高1の時に行方不明になり、8年後に高校の使われていない倉庫で白骨死体で発見された千波の元同級生達と周辺の人々と、その死の謎を解き明かそうとするライターのあれこれ。実際にありそうな事件を回想を交えて展開するのだが、題材や物語は嫌いじゃないけど、台詞の選択が私にフィットしなかったり、ちょっとありえない展開も一部あって、ちょっと何だかなぁ、の気持になってしまった。役者陣は力があり、シッカリ演じていたし、美術や照明も含めて、丁寧に作られてはいると思うが…。

Lovely wife
劇団青年座
本多劇場(東京都)
2025/03/06 (木) ~ 2025/03/16 (日)公演終了
実演鑑賞
満足度★★★★
鑑賞日2025/03/13 (木) 18:30
根本宗子が初の青年座。同劇団としては冒険と思えるチャレンジが劇団の底力を見せる。(5分押し)110分。

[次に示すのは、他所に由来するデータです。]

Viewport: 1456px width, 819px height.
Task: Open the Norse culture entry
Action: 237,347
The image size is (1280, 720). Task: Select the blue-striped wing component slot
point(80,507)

編集者の秋江(高畑淳子)は夫で作家の晋太郎(岩松了)が、文学賞の発表パーティをきっかけに過去を回想する、…の物語なんだけど、そう簡単に言えない、興味深い作品。ちょっと奇矯な人々が登場し、回想と現在を交錯させる作りも含め、ねもしゅーらしい作品になっている。その奇矯な人々を淡々と演じるあたりは青年座の底力。岩松初め客演の役者陣もシッカリ演じているし、舞台美術もねもしゅーらしさを見せて秀逸。

やなぎにツバメは
シス・カンパニー
紀伊國屋ホール(東京都)
2025/03/07 (金) ~ 2025/03/30 (日)公演終了
実演鑑賞
満足度★★★★★
鑑賞日2025/03/09 (日) 13:00
横山拓也が初のシス・カンパニー。達者な役者陣を得て、笑いの後味に切なさを残す巧みな舞台。(3分押し)103分。

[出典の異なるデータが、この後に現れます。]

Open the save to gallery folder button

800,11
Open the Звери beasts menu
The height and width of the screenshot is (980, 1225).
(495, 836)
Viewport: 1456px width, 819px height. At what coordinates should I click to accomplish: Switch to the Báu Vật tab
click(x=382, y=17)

とある元カラオケスナックのママが亡くなり、葬儀の後に集まるママの娘・美栄子(大竹しのぶ)と常連たち洋輝(段田安則)・佑美(木野花)と、美栄子の娘・花恋(松岡茉優)と洋輝の息子・修斗(林謙都)、そして美栄子の元夫・賢吾(浅野和之)。そこで起こる数々のエピソードと、過去の回想は、思わぬ方向に向かって…、という物語。笑いの多い舞台だが、横山らしく最後はどうしようもなく切ないエンディングに向かう。アラ古稀の4人も勿論見事だが、それに伍して若手の2人の活躍も目覚ましい。特に松岡のキャラが印象に残る。それにしても巧い話だ。

女歌舞伎「新雪之丞変化」
Project Nyx
ザ・スズナリ(東京都)
2025/03/04 (火) ~ 2025/03/13 (木)公演終了
実演鑑賞
満足度★★★★★
鑑賞日2025/03/04 (火) 19:00
有名な「新雪之丞変化」を再演だが、グレードアップしてる感じもあって見応えアリ。118分。

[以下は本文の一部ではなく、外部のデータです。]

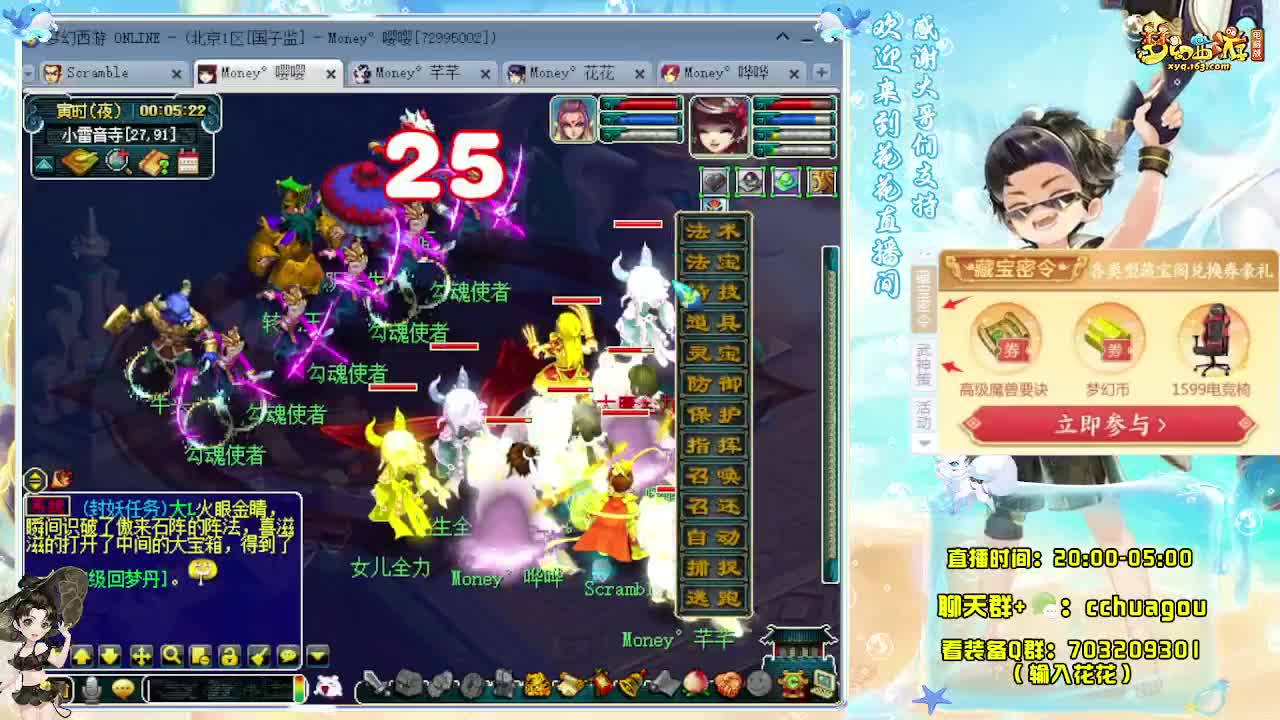Viewport: 1280px width, 720px height.
Task: Click the microphone icon at the bottom left
Action: pos(90,689)
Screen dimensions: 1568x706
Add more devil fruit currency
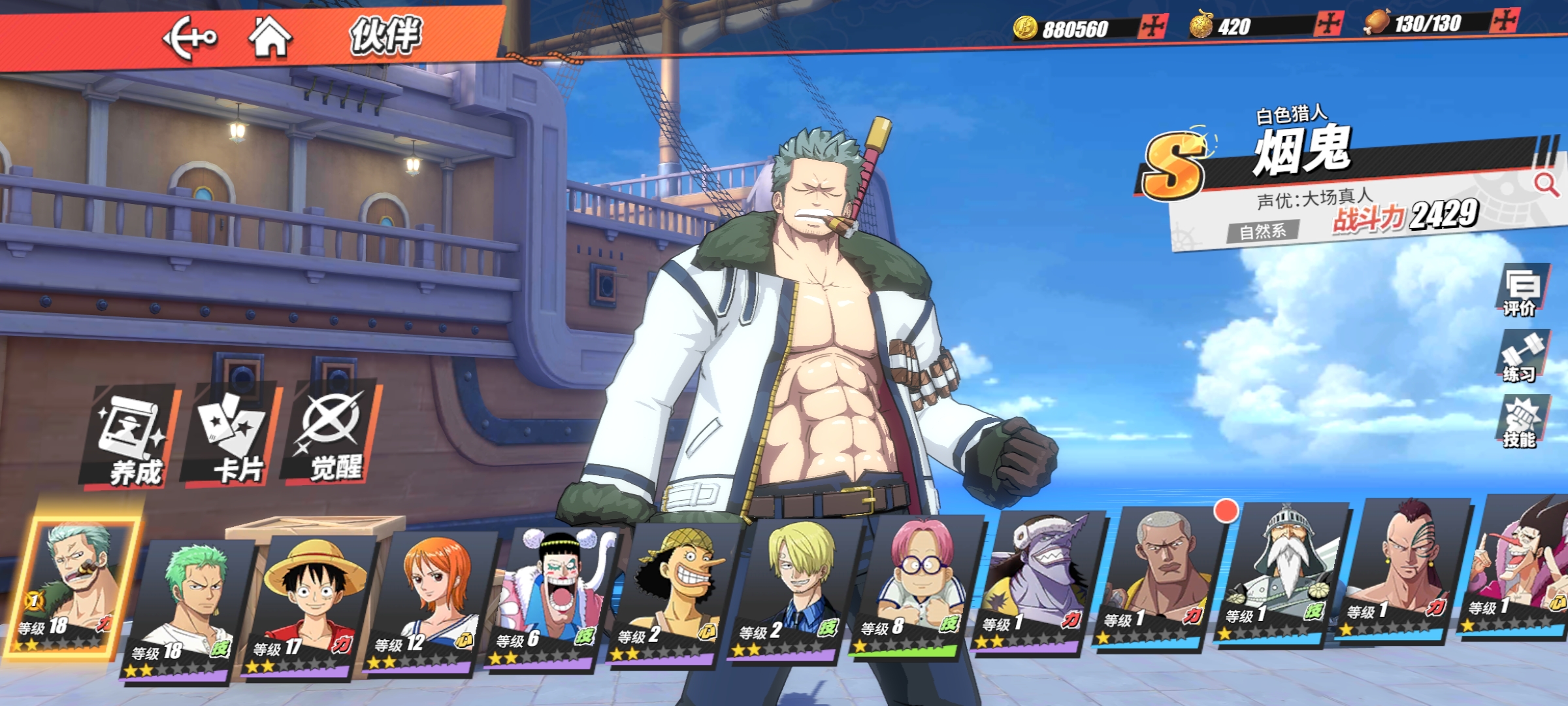pos(1328,25)
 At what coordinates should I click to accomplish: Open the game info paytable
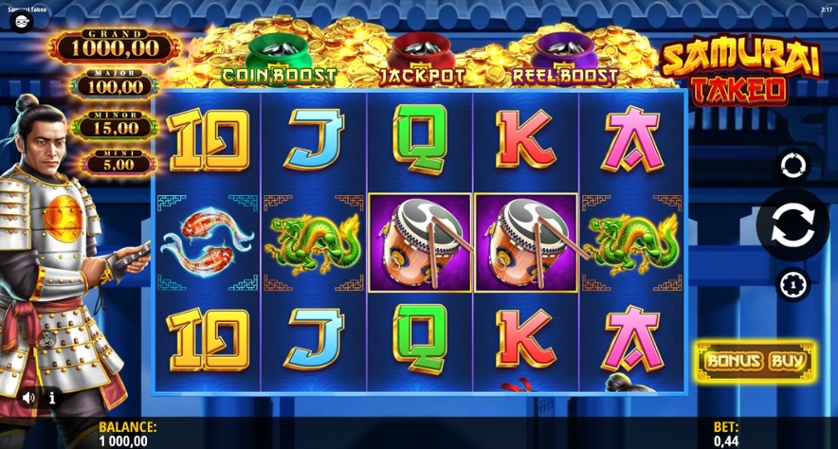52,398
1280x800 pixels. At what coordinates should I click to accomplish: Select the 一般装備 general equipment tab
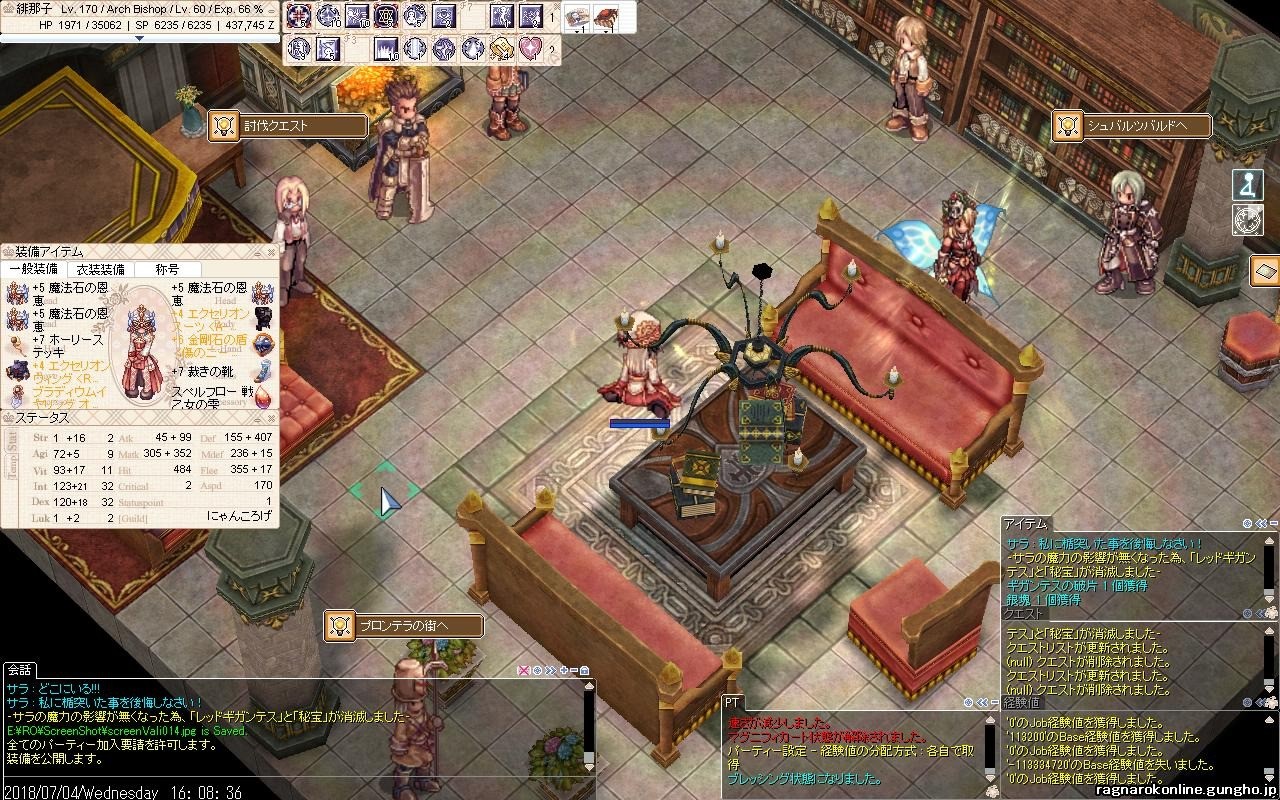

2020年に「女歌舞伎」を謳って初演した作品の再演で、初演も観ている。物語はある意味で古典的なものだが、初演と同じくBUCK-TICKの音楽を使って現代的な感触も持たせる。アングラテイストもあるし、歌舞伎っぽいケレンもあるが、何と言っても舞台美術の見事さに驚く。初演でも思ったが寺田結美がカッコいい。そして、こういった舞台を作る努力を20年近くやっている水嶋カンナがスゴイと思う。

Nevaeh Land
劇団フェリーちゃん
インディペンデントシアターOji(東京都)
2025/02/27 (木) ~ 2025/03/02 (日)公演終了
実演鑑賞
鑑賞日2025/03/01 (土) 19:30
王子で何度か観た、独特の世界観を持つ芝居を上演するユニット。久々の公演の本作も独自の世界観で展開するが、以前の作品とは微妙に違ってて、個人的には完全に置いていかれてしまった(-_-;)。
開演3分前から役者陣が登場し、緩やかに前説を5分ほど語り、開演時間を3分ほど過ぎた頃から本格的に芝居に入る。その後。108分。